Closed homer3018 closed 4 years ago
If I understand correctly, a minimal reproducible example would be...
# works as expected
data <- read.table(header = FALSE, text = "
a-b-c 124
a2-b2 42")
sunburstR::sunburst(data)
# does not work as expected
data <- read.table(header = FALSE, text = "
a-b-c 124
a2 42")
sunburstR::sunburst(data)
ultimately, I believe this comes down to the difference between these...
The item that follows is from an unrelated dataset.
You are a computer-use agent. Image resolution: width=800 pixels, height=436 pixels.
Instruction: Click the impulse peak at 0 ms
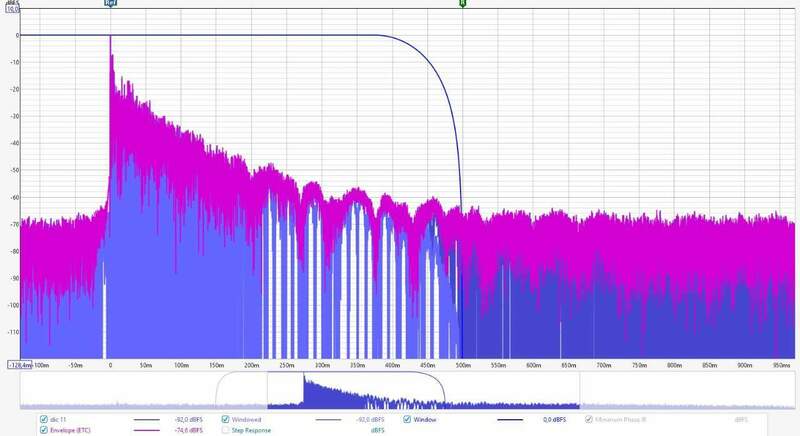click(110, 36)
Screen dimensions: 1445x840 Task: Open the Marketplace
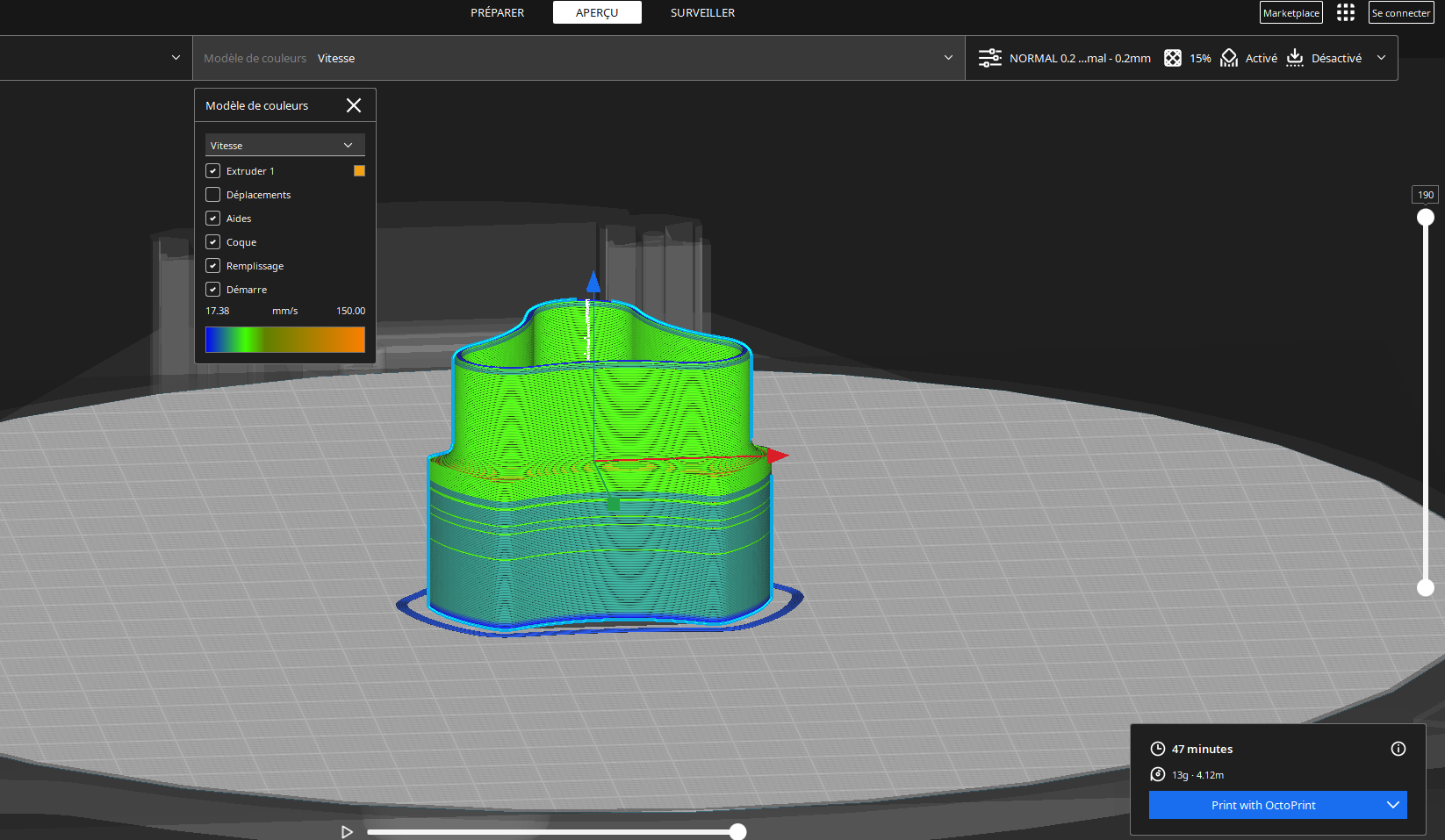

data.frame(t(c("a")), stringsAsFactors = FALSE)
#> t.c..a...
#> 1 a
data.frame(t(c("a", "b")), stringsAsFactors = FALSE)
#> X1 X2
#> 1 a b
which probably means the csv_to_hier
function would need to use setNames()
on each iteration of its apply function so that dplyr::bind_rows
doesn't move things around in an attempt to match column names.
Or, that bit could be re-written in a way that avoids the rbind
/dplyr::bind_rows
process, for instance...
# instead of this
dplyr::bind_rows(
lapply(
strsplit(as.character(csv[[1]]), delim),
function(rw) data.frame(t(rw), stringsAsFactors = FALSE)
)
)
#> X1 X2 X3 t.rw.
#> 1 a b c <NA>
#> 2 <NA> <NA> <NA> a2
# this?
read.delim(header = FALSE, sep = delim, text = paste(csv[[1]], collapse = "\n"))
#> V1 V2 V3
#> 1 a b c
#> 2 a2
That is 100% correct. Your minimal example are completely illustrating the issue. Not only a2
is not being drawn but a-b-c
is also altered to a-c
.
Using plyr::ldply
or read.delim
would definitely solve the issue, which ever suits you best.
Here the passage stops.